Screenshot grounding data
########
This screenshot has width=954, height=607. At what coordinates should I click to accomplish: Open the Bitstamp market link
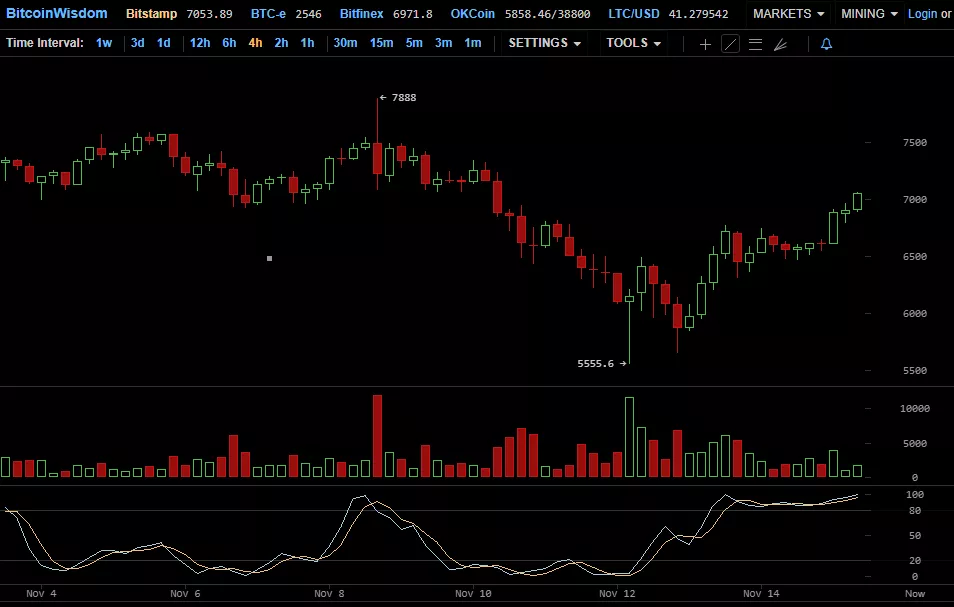pos(153,14)
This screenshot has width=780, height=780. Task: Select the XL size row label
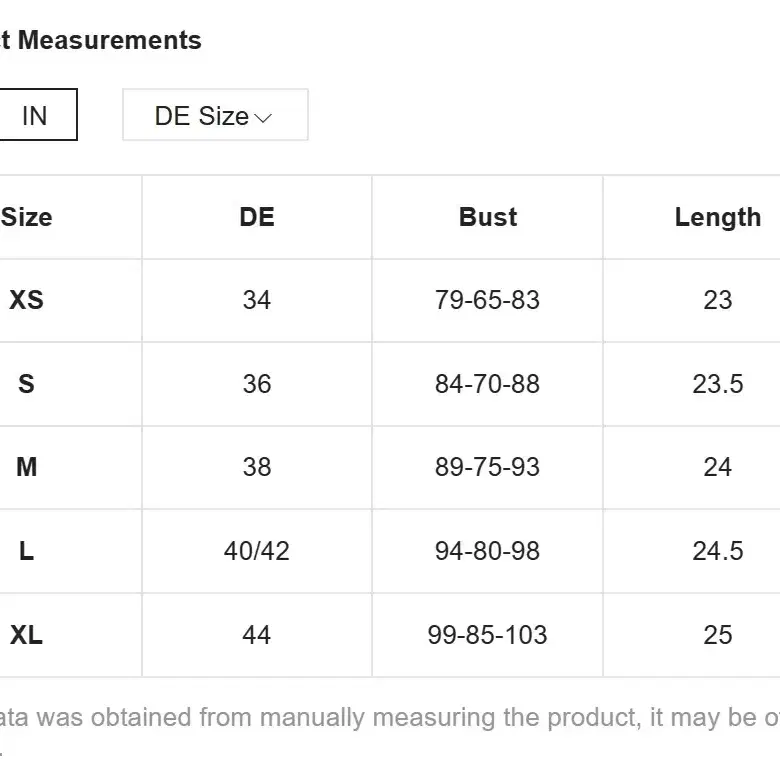tap(26, 635)
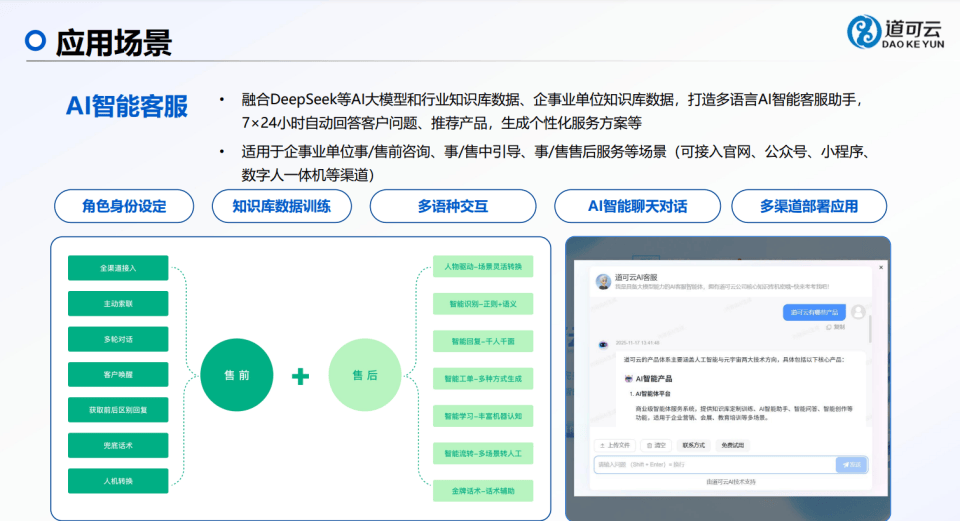Click the bot avatar next to timestamp
960x521 pixels.
(x=603, y=343)
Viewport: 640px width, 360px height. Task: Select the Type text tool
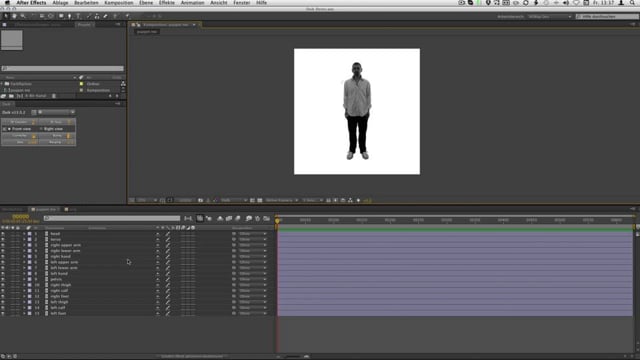(78, 16)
########
▸ WHAT YOU ARE ASKED TO DO:
Output all of the records word for word, and keep the pictures out of the copy.

▸ EXPECTED ANSWER:
This screenshot has width=954, height=607. At what coordinates should I click to accomplish: Open the Bitstamp market link
pos(153,14)
This screenshot has width=780, height=780. Task: Select the XL size row label
tap(26, 635)
Click the bot avatar next to timestamp
960x521 pixels.
(x=603, y=343)
Viewport: 640px width, 360px height. Task: Select the Type text tool
(78, 16)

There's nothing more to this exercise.